The 2002 Plenipotentiary is larded with 110 of these reservations and declarations. Although the word “satellite” is mentioned only three or four times, some of the reservations have a direct bearing on the industry.

Most of these short paragraphs are standard clauses that a particular country reserves the right to take any action it considers necessary to safeguard its interests if other ITU members fail to comply with the rules. The United States adds in further declarations that it reserves the right to take whatever measures it deems necessary to respond to such responses. (One wonders why there is not another declaration of a right to respond to such responses…)

The European Union (EU) countries always issue a standard clause that they will apply the ITU rules in accordance with the Treaty establishing the European Community. This declaration has never been tested to our knowledge, but it essentially sets the EU rules above the ITU rules, which could set up interesting challenges if two EU countries were squabbling over, for example, orbital slots. Which would apply first, the EU licensing rules or ITU coordination rules?

Another standard clause is that countries will not accept any financial implications of other countries’ reservations–i.e., nobody agrees to pick up the tab for ITU funding if other counties do not make their voluntary contributions.

Then there is the standard reservation from some Islamic countries that they do not recognize Israel. This posturing has gone on for decades, as well as the standard Israeli response that declarations of this sort contravene the principles and purposes of the ITU and are legally invalid.

For the satellite field, another series of responses going back decades relates to the so-called “Bogota Declaration” issued in 1976 by certain equatorial countries, claiming they should have sovereign rights to geostationary satellite slots because the orbits are defined by reference to the equator. This caused a flurry of debate, especially at the ITU radio conferences devoted to orbital rules three decades ago, but no one takes that declaration seriously today. Nevertheless, Colombia routinely repeats in veiled diplomatic language this argument from the late 1970s. And in response, a large number of spacefaring nations, mainly European nations and the United States, in more muscular language routinely refuse to recognize any such claim.

The only new substantive declaration from the Plenipotentiary came from Mexico, which in a longer than usual reservation, said it would take any action it considers necessary to safeguard its use of the geostationary orbit, “taking into account the principle of equitable access to these resources.”

Plenipotentiary meetings deal mainly with organizational issues for the ITU. By contrast, the regularly-scheduled world radio conferences focus on substantive frequency issues, and as a result generate more specific reservations.
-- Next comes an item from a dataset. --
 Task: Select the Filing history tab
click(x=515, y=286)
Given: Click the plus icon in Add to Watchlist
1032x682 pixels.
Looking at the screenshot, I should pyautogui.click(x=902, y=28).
Thus, even though the 2000 World Radio Conference in Istanbul, Turkey, contained fewer reservations (93 versus 110 for the Plenipot), some of those reservations dealt with more concrete issues.

For example, one issue at the 2000 conference was whether countries could object to programming content from broadcasting satellites in the coordination process. The United States declared in response that the ITU is not the proper forum to consider program content issues, and said applying any ITU rules in this way would not be in the interest of ITU members or the free flow of information.
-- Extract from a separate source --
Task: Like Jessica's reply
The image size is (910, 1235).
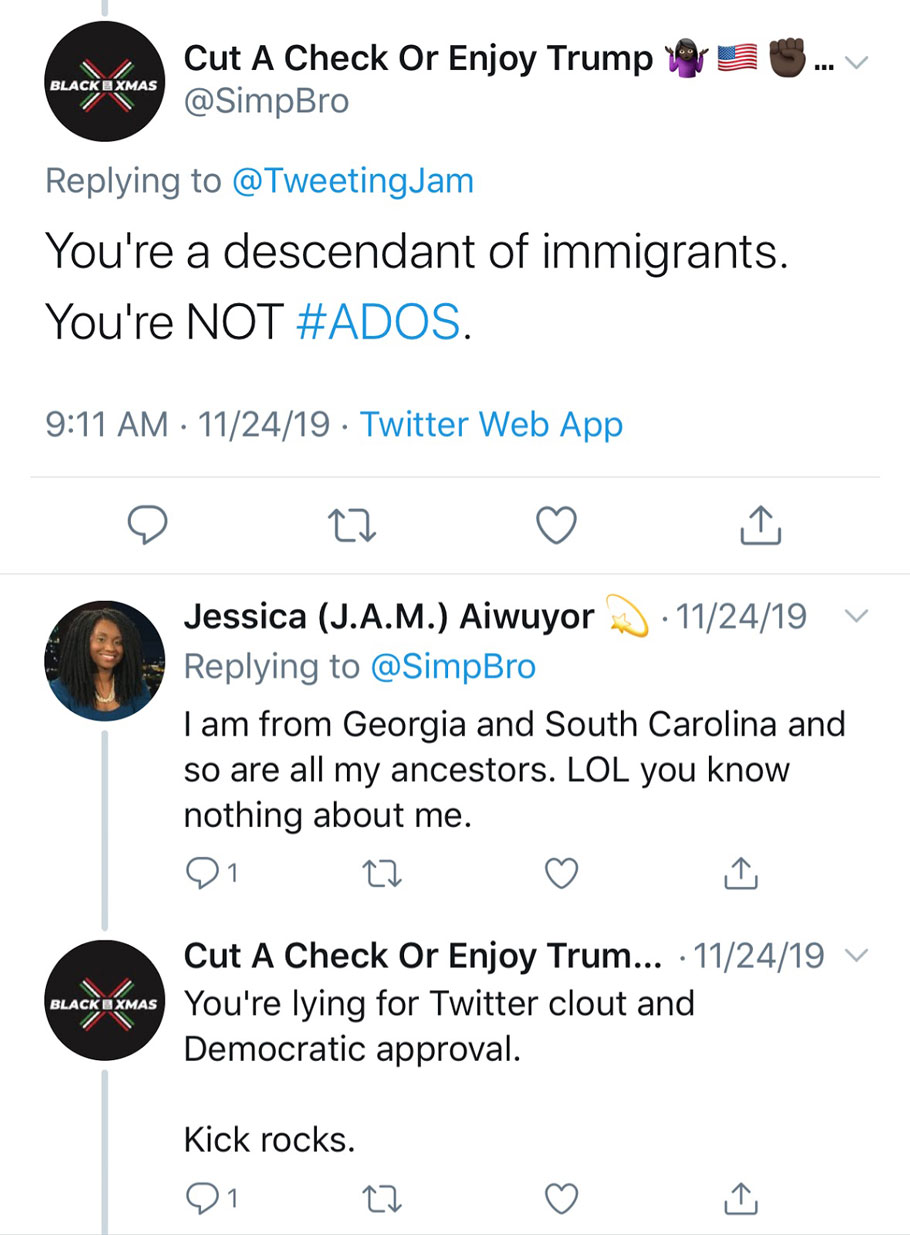Action: [561, 873]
In other substantive matters, the Czech and Slovak Republics took reservations over a technical interpretation of broadcasting satellite allotment rules. Syria said it was not bound by the same rules (BSS) until additional studies were completed. German speaking countries also expressed their understanding that those same changes would not affect their bringing into use of certain satellite assignments. Mongolia and Iran complained about certain mobile satellite rules. Tonga refused to agree to any additional and retroactive coordination requirements for its paper satellites. And Sweden jousted with certain Central European countries over particular orbital slots, in a series of reservations.
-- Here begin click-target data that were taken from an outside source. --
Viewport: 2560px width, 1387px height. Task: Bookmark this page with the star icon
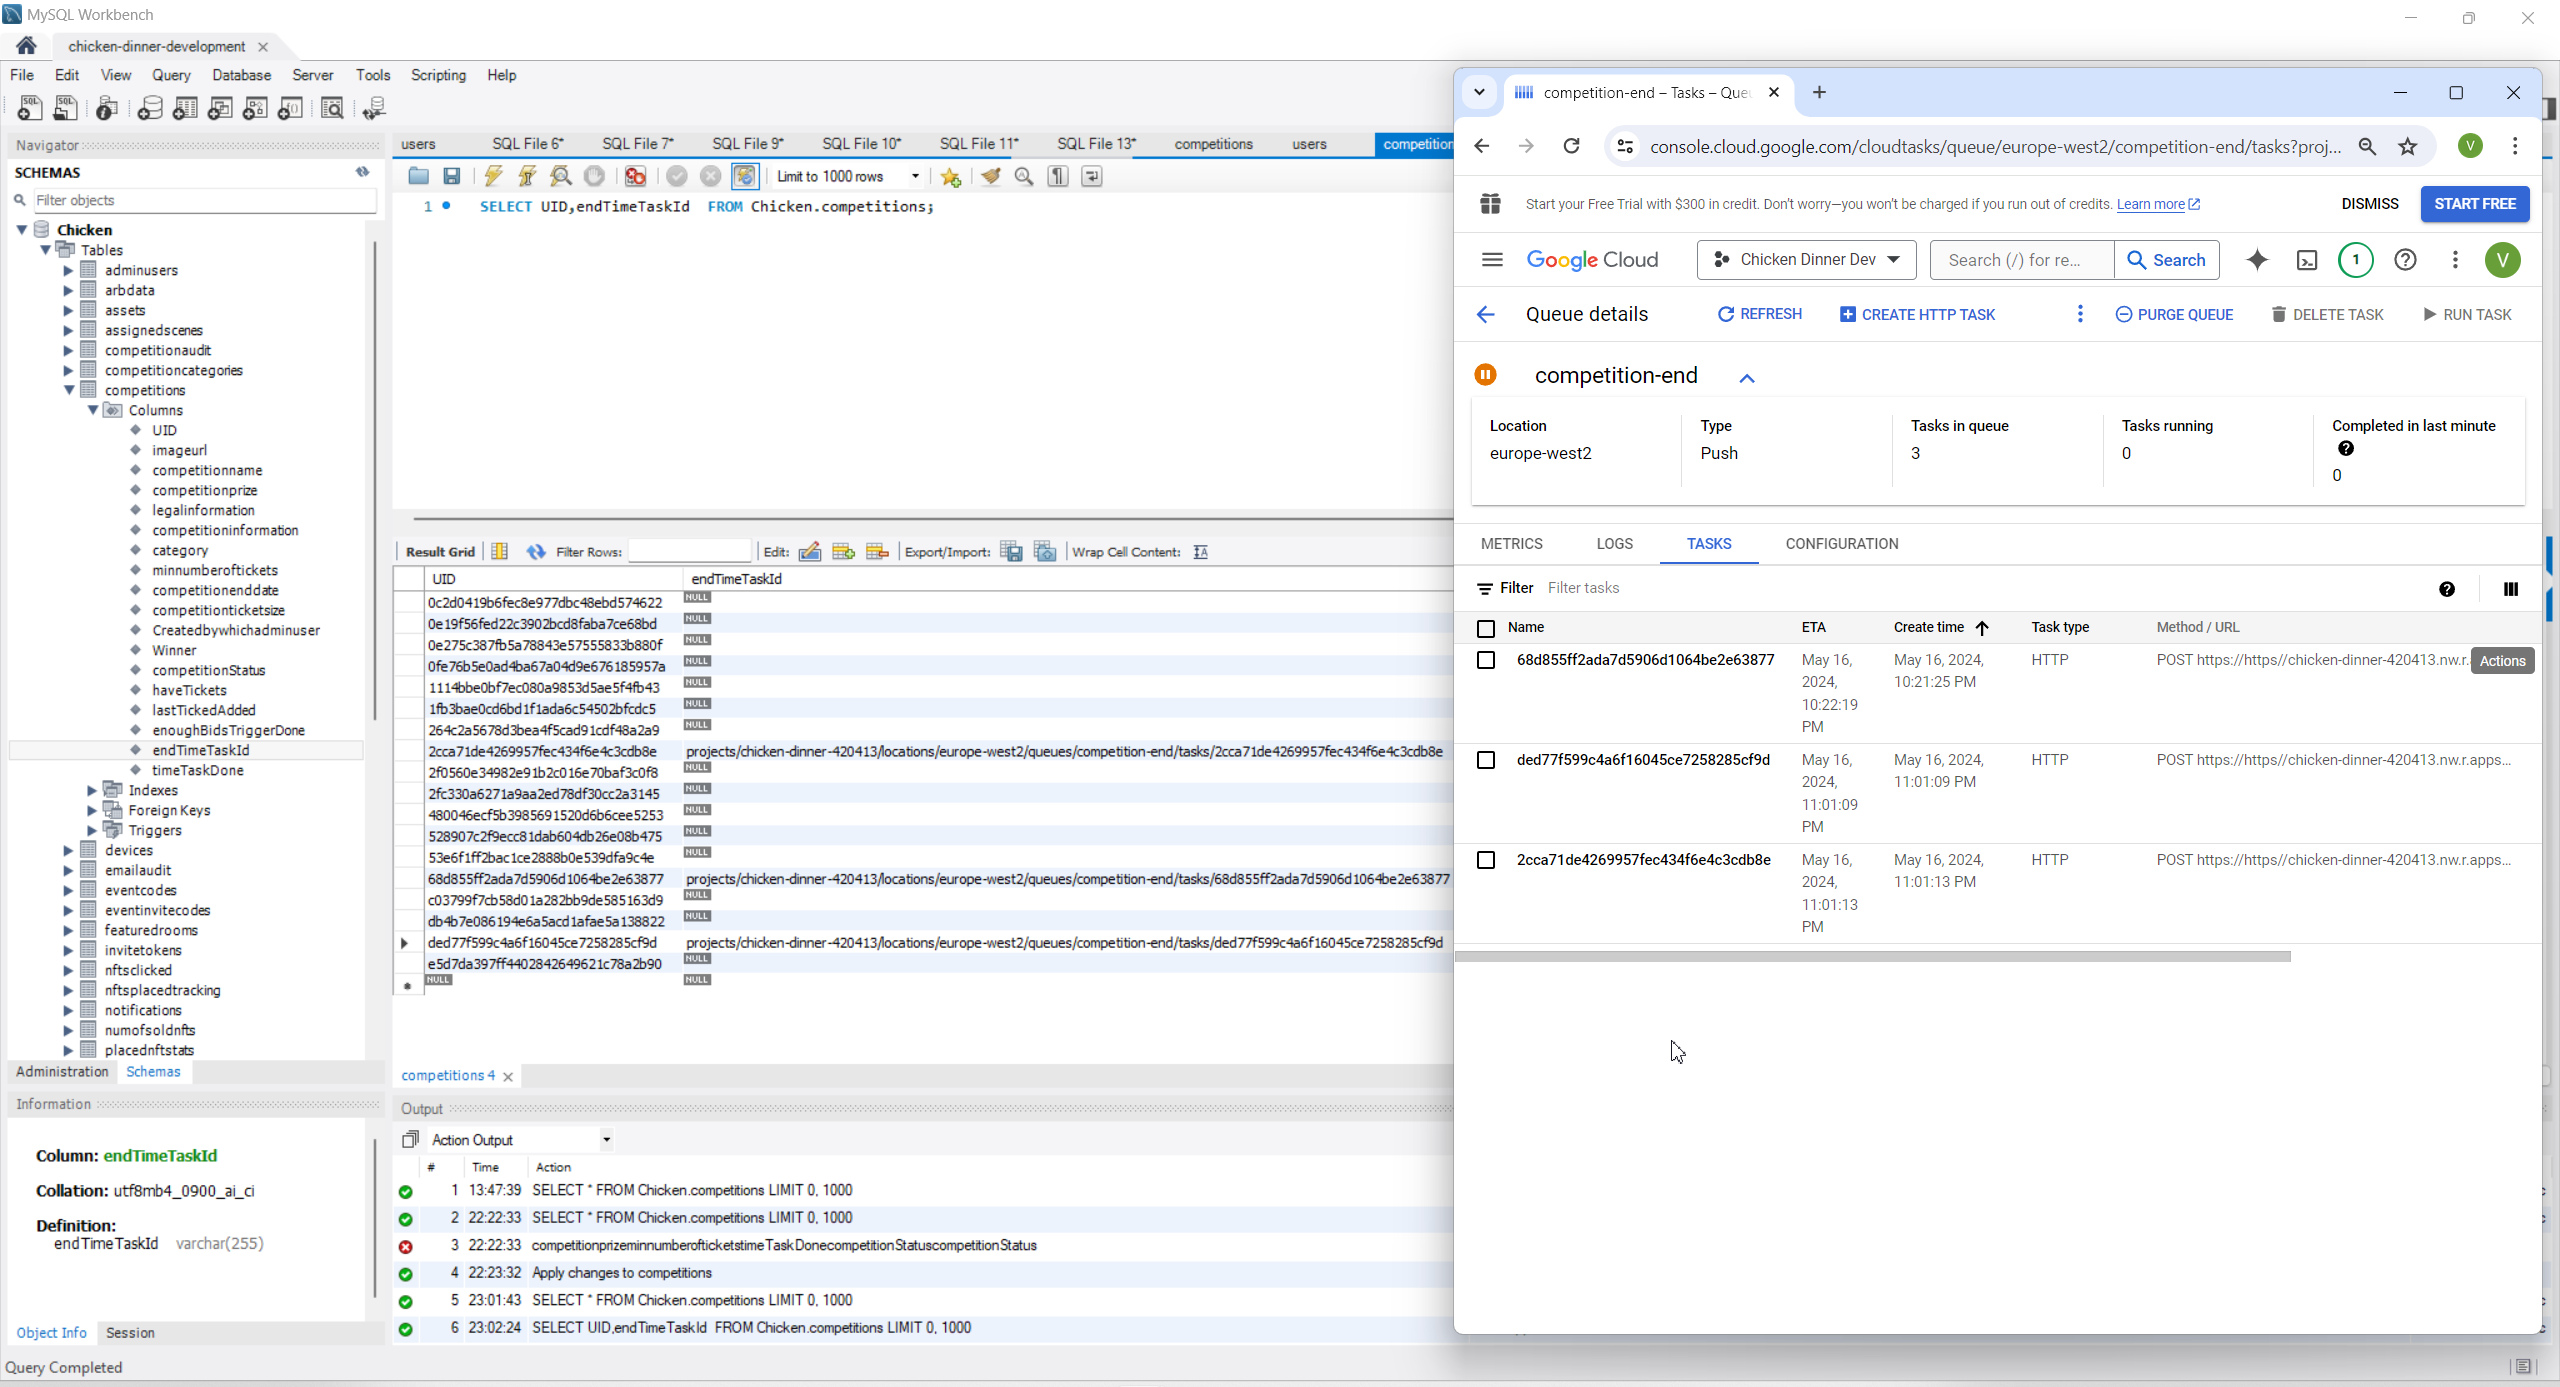(x=2408, y=147)
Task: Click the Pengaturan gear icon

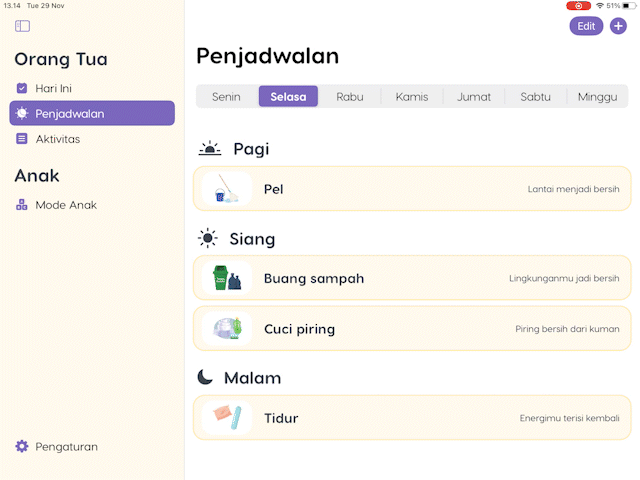Action: click(x=22, y=447)
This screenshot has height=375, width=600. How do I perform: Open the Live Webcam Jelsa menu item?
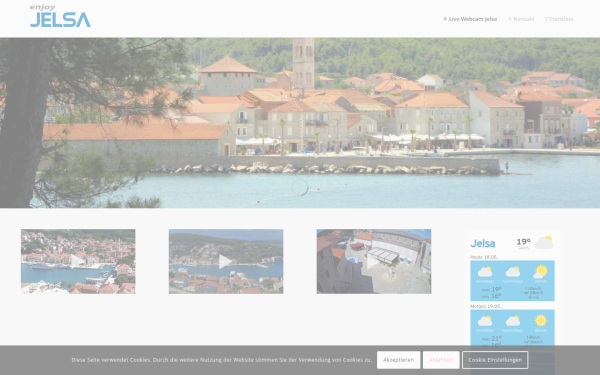click(470, 19)
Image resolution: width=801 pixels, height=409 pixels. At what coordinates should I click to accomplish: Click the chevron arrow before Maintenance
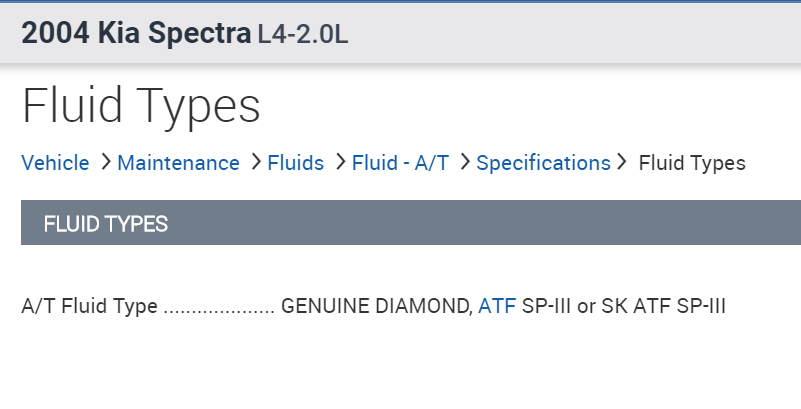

Compared to those substantive reservations, the “standard” reservations of ITU conferences seem to fulfill no purpose. For the diplomatic small print items, at the end of the day, the United States declaration number 70 is probably most appropriate, stating that the United States reiterates and incorporates all previous reservations and declarations made at all previous ITU conferences. If the basic reservation could state, “we agree except when we don’t,” then a lot of wasted paper could be saved on the international level.